Ясным осенним днем, когда земля устлана золотом листьев, свидетельствующим о завершении очередного природного цикла (не от этого ли ощущения исполненности предназначения: именно осенью к нам нисходит Муза?), ты объявился в редакции многотиражки Иркутского политеха. Высокий, худощавый, пижонистый… В костюмчике, ладно сидящем, с уверенным взглядом, с солидным портфелем — такого трудно не заметить (и ты это знал). Но главное, что заставляло задержать взгляд дольше обычного, — это твоя улыбка. Улыбка знающего себе цену баловня, уж если не судьбы, то женщин… Во всяком случае, я так ее тогда расшифровал. И в нашу компанию одержимых словотворчеством ты вошел легко, естественно, с пониманием наших споров, но не спускаясь до панибратства.

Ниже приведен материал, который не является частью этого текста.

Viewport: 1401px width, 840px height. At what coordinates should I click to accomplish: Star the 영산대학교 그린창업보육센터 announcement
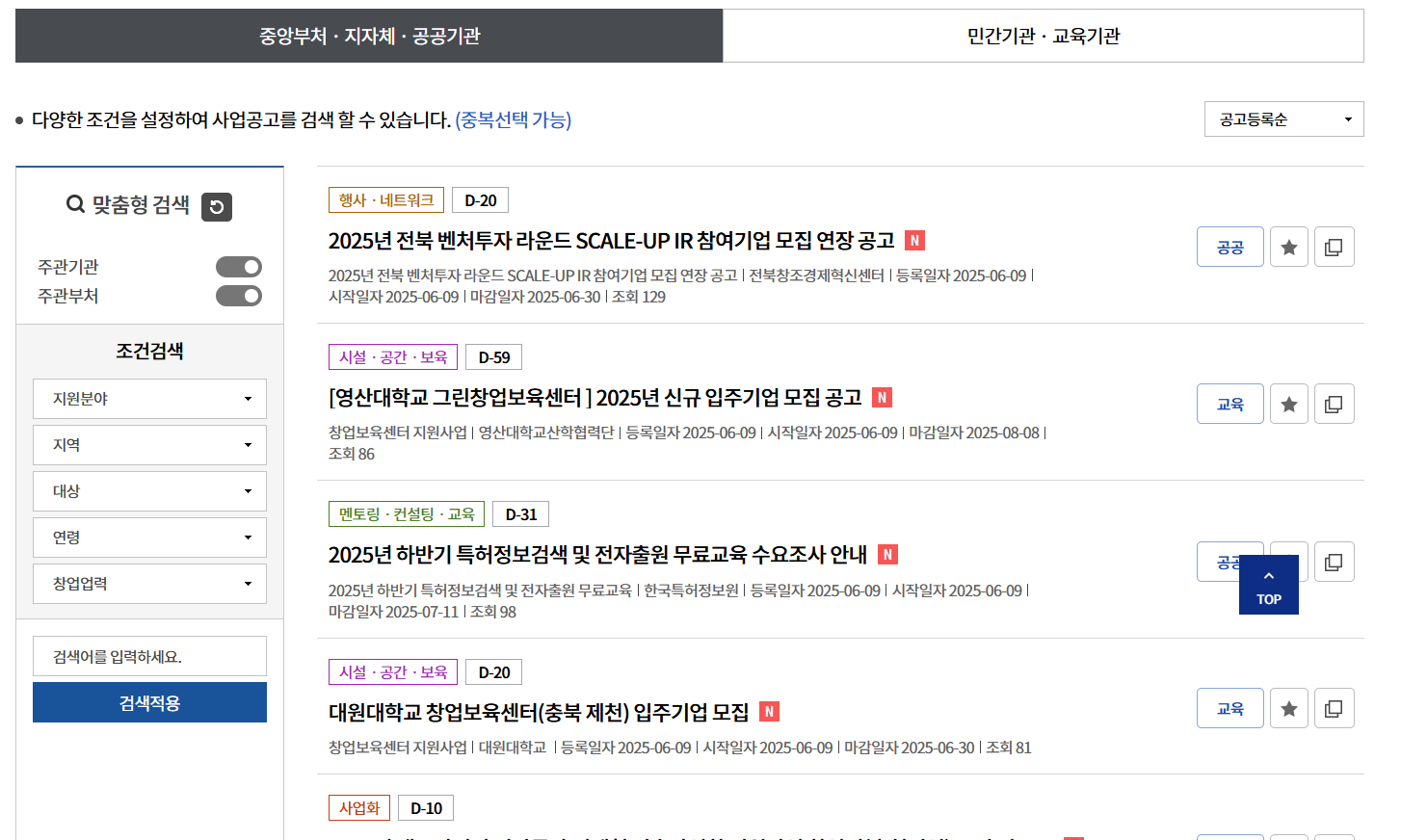click(x=1288, y=404)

Кроме тех студенческих лет наши жизненные пространственные орбиты больше не пересекались. Но те годы, когда мы оба в студенческих аудиториях постигали науку поиска полезных ископаемых, ты — рудных, я — нефтяных, а в редакционной комнатушке учились чувствовать магию Слова, накрепко остались в памяти. Тогда мы завидовали тем, кому выпало прожить бурные годы конца девятнадцатого и начала века двадцатого, тайно и явно тоскуя по пестрому миру литературных кружков, с упоением произнося загадочно-манящее: «футуристы», «декаденты», «имажинисты», «акмеисты», «Серапионовы братья»… И нам казалось, что именно, да нет, не именно, а только в таких кружках, в такой обстановке, где неистово терлись, искрили разрядами, дурманили головы словооткрытия, словотворения, и можно стать настоящим писателем… И родился наш тайный для остальных (впрочем, о котором — по секрету всему свету — рассказывать не возбранялось), а спустя время признанный властью опасным для окружающих «Хвост Пегаса». Почему «Хвост»?.. Не забыл?.. После золотой русской прозы девятнадцатого и серебряной поэзии начала двадцатого века все сидалищные места на этом скакуне были уже заняты… Мы надеялись, что зацепиться за хвост до нас никто не догадался…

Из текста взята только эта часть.